In full and without edits, write out the data that follows.

(Stored records)
──────

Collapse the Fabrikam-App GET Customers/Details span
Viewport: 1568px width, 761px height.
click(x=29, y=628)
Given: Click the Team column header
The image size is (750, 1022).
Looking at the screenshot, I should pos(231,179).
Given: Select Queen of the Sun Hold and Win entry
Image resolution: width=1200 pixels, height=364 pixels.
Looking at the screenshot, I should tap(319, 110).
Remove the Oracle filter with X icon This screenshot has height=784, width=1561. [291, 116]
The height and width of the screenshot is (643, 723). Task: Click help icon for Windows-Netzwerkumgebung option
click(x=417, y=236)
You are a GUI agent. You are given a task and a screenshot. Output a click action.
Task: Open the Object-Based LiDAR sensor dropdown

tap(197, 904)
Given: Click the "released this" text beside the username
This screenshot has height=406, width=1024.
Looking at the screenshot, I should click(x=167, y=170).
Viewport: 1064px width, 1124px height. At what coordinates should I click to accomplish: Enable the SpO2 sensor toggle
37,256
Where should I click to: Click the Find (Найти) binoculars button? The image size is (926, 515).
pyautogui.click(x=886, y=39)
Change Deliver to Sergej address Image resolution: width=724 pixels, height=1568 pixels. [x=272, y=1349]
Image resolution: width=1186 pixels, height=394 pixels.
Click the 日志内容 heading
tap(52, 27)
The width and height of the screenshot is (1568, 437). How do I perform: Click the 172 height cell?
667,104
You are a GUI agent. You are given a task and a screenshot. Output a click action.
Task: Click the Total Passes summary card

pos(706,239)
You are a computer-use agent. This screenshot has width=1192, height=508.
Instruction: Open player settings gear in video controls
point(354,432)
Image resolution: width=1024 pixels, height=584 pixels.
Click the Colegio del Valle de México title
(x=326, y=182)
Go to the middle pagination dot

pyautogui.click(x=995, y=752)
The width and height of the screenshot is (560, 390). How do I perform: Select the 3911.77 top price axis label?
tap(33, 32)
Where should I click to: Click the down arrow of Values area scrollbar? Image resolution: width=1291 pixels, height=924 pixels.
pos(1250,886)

──────

Written solution:
Collapse the Fabrikam-App GET Customers/Details span
Viewport: 1568px width, 761px height.
click(x=29, y=628)
Given: Click the Team column header
The image size is (750, 1022).
Looking at the screenshot, I should pos(231,179).
Given: Select Queen of the Sun Hold and Win entry
Image resolution: width=1200 pixels, height=364 pixels.
Looking at the screenshot, I should tap(319, 110).
Remove the Oracle filter with X icon This screenshot has height=784, width=1561. [291, 116]
The height and width of the screenshot is (643, 723). Task: Click help icon for Windows-Netzwerkumgebung option
click(x=417, y=236)
You are a GUI agent. You are given a task and a screenshot. Output a click action.
Task: Open the Object-Based LiDAR sensor dropdown

tap(197, 904)
Given: Click the "released this" text beside the username
This screenshot has height=406, width=1024.
Looking at the screenshot, I should click(x=167, y=170).
Viewport: 1064px width, 1124px height. At what coordinates should I click to accomplish: Enable the SpO2 sensor toggle
37,256
Where should I click to: Click the Find (Найти) binoculars button? The image size is (926, 515).
pyautogui.click(x=886, y=39)
Change Deliver to Sergej address Image resolution: width=724 pixels, height=1568 pixels. [x=272, y=1349]
Image resolution: width=1186 pixels, height=394 pixels.
Click the 日志内容 heading
tap(52, 27)
The width and height of the screenshot is (1568, 437). How do I perform: Click the 172 height cell?
667,104
You are a GUI agent. You are given a task and a screenshot. Output a click action.
Task: Click the Total Passes summary card

pos(706,239)
You are a computer-use agent. This screenshot has width=1192, height=508.
Instruction: Open player settings gear in video controls
point(354,432)
Image resolution: width=1024 pixels, height=584 pixels.
Click the Colegio del Valle de México title
(x=326, y=182)
Go to the middle pagination dot

pyautogui.click(x=995, y=752)
The width and height of the screenshot is (560, 390). How do I perform: Select the 3911.77 top price axis label?
tap(33, 32)
Where should I click to: Click the down arrow of Values area scrollbar? Image resolution: width=1291 pixels, height=924 pixels.
pos(1250,886)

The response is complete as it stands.